I’m going to say this as long as I have a platform anywhere: mental health issues are crippling every sector of growth in our country. They are hurting families and businesses. They are helping destroy the very fabric of democracy. In my lifetime just about every foundational institution in our society has failed us, and mental health issues are part of the problem in every single instance. To know that we could be coming together to inform and support and heal and instead we’re elevating emotionally troubled people to positions of great power where their afflictions will cause more and more mentally ill people to get less understanding and care? It’s a daily tragedy.

Aaron Hernandez is gone from the earth, and he leaves behind a four year old daughter whom I hope — with all my heart — can find a way to overcome this…devastation. He leaves behind a swath of unnecessary destruction that has altered several families permanently. He will forever be vilified for his unspeakable acts, but once upon a time, he was just a kid with raw athletic talent who needed some clinical attention and probably a diagnosis.

And because he got neither, his life took him to a point where he couldn’t endure another day inside his own mind.

His actions are on him. But his suffering is on us. And that emotional disquiet and internal confusion exists in every family on the planet. People are suffering everywhere. In every country. In every city.

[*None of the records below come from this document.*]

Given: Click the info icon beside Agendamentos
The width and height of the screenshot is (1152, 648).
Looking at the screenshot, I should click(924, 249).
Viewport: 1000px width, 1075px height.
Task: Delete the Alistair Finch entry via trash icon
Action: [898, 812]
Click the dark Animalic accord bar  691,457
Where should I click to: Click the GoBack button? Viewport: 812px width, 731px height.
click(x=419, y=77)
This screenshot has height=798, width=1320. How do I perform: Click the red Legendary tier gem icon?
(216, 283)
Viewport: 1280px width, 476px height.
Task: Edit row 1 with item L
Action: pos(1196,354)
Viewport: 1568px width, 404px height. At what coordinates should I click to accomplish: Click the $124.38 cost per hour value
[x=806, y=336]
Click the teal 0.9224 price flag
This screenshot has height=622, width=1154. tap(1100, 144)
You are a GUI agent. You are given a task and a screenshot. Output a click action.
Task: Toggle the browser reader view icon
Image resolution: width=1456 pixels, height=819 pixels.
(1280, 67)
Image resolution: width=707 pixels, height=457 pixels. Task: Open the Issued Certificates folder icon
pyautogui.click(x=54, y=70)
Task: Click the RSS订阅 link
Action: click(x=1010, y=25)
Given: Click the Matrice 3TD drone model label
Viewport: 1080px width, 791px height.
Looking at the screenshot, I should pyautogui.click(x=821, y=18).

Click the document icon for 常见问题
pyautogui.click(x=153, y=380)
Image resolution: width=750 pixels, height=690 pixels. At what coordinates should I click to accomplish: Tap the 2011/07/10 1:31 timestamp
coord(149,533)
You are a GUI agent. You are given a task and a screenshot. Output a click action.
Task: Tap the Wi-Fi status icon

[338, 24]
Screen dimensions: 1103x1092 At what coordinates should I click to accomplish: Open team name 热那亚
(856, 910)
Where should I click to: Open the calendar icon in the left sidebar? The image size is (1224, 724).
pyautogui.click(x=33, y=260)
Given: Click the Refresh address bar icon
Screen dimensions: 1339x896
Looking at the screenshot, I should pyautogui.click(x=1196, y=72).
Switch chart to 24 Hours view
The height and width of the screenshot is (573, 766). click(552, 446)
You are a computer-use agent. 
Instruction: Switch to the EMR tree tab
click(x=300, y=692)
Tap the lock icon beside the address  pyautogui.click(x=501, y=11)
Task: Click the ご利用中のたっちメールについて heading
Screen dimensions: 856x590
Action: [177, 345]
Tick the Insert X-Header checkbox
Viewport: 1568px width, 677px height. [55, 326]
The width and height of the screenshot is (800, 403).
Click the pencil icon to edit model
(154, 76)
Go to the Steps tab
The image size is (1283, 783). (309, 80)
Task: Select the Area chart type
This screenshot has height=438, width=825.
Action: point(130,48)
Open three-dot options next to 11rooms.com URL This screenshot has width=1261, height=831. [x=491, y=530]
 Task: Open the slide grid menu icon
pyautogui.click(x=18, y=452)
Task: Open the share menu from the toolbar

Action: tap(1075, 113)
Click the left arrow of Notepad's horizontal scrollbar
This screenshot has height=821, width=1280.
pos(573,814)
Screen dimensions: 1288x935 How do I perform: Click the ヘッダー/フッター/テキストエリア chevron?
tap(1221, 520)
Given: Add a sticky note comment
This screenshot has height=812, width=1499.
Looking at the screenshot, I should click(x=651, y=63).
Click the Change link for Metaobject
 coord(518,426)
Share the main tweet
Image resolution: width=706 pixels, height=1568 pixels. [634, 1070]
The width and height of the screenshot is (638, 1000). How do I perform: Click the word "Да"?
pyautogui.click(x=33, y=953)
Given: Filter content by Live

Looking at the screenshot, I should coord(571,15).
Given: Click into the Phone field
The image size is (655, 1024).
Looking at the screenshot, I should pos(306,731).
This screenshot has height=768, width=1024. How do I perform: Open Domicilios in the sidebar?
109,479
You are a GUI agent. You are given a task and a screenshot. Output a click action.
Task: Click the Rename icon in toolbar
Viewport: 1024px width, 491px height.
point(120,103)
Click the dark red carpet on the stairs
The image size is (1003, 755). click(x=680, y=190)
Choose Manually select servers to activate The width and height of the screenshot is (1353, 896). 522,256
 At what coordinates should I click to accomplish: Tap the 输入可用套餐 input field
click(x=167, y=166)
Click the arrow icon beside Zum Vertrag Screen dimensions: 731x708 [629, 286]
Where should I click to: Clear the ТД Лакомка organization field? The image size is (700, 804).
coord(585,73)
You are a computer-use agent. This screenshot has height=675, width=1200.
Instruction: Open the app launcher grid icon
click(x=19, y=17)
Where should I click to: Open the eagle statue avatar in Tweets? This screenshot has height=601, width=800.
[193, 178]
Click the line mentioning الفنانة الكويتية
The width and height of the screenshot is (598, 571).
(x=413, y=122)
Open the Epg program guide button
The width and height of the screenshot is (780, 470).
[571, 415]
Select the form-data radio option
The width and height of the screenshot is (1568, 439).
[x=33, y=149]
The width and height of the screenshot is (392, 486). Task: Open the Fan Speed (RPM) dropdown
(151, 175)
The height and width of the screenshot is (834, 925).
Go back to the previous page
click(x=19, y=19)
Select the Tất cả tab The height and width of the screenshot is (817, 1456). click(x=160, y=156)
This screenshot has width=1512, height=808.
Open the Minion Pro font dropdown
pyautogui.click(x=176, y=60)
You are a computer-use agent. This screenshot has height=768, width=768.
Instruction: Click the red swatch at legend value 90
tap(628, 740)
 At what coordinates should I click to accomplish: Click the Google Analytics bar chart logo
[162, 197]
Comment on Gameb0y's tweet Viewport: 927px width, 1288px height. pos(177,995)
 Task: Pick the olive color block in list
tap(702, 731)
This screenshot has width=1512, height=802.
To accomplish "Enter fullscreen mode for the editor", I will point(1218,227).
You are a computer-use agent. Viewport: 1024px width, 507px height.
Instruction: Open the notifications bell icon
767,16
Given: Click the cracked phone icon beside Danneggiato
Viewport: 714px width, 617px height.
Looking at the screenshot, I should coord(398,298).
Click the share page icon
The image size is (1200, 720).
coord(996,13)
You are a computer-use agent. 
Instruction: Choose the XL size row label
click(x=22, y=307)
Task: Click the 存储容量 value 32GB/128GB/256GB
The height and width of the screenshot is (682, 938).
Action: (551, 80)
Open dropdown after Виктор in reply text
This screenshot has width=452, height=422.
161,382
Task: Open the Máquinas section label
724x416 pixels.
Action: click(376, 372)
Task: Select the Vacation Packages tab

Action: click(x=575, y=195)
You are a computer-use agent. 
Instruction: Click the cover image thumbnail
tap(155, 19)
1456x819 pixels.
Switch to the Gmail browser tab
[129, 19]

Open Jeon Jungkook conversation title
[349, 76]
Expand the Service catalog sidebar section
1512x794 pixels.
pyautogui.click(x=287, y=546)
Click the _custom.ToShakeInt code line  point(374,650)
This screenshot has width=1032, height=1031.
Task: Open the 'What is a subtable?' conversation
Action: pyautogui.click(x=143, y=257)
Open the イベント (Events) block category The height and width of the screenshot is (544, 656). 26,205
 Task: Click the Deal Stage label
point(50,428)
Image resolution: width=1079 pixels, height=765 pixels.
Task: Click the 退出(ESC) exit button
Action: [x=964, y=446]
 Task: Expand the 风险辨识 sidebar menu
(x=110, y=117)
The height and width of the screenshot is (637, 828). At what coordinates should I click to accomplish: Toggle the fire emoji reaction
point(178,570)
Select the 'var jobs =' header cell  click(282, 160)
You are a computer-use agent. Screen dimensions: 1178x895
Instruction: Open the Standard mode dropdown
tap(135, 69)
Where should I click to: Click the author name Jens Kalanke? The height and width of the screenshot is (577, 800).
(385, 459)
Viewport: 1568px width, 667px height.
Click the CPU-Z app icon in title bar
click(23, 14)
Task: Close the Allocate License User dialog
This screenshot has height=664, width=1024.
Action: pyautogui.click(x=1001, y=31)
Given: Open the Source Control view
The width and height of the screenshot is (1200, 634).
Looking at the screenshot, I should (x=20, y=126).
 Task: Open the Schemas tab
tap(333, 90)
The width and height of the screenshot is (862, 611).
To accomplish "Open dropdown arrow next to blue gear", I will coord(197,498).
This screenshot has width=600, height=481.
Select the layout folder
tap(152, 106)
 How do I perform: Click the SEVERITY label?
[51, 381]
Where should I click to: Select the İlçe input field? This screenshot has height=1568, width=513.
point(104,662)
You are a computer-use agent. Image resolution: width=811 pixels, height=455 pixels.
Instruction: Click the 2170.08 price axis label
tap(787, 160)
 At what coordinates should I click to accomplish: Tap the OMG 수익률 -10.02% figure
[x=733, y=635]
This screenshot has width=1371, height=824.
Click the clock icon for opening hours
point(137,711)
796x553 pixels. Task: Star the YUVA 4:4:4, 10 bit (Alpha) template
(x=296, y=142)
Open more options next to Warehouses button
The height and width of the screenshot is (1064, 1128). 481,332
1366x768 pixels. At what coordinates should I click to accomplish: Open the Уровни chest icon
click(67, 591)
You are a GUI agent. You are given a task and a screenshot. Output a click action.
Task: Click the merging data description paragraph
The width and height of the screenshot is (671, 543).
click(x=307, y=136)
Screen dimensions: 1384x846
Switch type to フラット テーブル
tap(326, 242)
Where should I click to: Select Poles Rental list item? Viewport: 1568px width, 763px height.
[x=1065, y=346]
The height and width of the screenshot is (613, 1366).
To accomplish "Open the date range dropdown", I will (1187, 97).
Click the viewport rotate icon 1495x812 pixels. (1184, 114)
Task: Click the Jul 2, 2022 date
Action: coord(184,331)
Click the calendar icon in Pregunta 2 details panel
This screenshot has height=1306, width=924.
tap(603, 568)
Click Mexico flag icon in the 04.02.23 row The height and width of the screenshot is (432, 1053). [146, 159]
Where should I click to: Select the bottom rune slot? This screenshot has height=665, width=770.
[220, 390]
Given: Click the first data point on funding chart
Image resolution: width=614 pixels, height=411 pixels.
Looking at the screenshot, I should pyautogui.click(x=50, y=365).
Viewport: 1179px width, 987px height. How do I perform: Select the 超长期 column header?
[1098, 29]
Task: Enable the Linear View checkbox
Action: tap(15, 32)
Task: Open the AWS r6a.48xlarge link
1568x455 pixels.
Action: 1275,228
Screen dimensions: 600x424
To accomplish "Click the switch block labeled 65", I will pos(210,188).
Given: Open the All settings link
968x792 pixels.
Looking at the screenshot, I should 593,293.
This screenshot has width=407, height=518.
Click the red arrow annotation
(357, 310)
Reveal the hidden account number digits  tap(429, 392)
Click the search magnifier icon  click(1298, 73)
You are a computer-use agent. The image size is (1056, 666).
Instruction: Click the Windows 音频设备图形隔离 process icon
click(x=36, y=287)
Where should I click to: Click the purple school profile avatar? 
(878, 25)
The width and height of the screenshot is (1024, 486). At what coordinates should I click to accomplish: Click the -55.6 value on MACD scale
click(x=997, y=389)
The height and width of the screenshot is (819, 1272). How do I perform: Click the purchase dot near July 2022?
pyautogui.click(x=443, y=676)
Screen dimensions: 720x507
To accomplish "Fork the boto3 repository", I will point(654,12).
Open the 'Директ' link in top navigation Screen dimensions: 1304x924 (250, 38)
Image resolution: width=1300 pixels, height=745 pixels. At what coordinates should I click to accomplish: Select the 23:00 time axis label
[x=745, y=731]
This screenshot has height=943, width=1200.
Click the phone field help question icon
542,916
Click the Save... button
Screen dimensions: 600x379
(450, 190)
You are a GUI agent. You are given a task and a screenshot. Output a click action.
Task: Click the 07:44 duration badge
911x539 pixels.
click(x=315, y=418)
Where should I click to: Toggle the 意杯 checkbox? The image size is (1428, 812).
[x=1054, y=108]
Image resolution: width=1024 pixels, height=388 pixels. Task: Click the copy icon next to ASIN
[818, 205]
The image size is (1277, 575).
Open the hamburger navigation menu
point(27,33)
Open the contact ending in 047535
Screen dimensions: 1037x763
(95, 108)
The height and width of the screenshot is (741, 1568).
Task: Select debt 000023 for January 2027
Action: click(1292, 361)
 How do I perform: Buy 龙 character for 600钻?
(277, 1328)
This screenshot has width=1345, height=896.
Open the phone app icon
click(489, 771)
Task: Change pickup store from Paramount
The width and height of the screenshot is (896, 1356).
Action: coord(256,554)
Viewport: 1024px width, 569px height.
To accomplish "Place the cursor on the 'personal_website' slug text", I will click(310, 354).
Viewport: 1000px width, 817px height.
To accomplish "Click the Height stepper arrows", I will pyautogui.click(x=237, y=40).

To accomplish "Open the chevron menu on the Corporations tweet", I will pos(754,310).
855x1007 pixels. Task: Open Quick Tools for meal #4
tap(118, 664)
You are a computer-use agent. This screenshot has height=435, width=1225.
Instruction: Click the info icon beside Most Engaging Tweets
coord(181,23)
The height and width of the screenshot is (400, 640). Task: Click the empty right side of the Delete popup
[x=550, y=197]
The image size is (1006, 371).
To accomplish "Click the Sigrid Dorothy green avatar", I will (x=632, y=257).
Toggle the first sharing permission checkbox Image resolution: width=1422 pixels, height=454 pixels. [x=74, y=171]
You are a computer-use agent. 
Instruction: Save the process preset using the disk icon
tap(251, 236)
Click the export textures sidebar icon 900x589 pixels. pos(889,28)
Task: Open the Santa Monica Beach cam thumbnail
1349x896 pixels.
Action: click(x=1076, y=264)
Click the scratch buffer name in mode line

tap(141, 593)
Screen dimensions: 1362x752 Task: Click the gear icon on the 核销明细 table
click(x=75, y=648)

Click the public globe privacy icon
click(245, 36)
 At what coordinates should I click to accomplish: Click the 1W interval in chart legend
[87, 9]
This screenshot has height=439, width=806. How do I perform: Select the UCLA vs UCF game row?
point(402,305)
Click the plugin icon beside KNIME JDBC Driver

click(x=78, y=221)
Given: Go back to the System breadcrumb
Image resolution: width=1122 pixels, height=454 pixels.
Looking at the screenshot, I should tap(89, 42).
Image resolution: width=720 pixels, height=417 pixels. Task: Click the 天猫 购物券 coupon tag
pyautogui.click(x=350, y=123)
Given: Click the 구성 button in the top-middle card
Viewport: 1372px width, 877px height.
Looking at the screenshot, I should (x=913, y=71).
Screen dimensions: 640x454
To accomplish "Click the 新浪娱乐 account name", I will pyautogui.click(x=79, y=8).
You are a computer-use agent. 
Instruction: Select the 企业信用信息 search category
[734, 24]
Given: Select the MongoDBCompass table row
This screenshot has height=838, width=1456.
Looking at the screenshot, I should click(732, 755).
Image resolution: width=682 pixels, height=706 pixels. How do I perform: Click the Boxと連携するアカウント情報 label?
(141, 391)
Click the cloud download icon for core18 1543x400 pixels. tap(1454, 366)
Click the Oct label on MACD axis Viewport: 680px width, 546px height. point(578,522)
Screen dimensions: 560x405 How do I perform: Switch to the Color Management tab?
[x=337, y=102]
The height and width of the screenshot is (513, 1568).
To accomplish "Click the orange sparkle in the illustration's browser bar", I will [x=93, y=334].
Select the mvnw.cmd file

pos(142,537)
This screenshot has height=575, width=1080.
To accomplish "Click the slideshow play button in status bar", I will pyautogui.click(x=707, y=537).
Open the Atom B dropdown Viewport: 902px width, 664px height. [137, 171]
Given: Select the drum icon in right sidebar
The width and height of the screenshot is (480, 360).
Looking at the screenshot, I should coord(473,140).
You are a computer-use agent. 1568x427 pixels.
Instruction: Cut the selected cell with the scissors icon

It’s high time we got a handle on it. Because it punishes us for our collective hubris and nearsightedness with incalculable devastation. And that despair and confusion and shame and uncertainty helps to fuel more and more strife, which leads to more people suffering and experiencing breakdowns. And more people go untreated and more people self-medicate with drugs and alcohol and more people build up resentments and more people who don’t need to be dead get dead.

There is no shame in mental illness. There is only shame in pretending it doesn’t exist.

And as long as we do, we will continue to be divided and to suffer and to watch as heroes fall before our disbelieving and complicit eyes.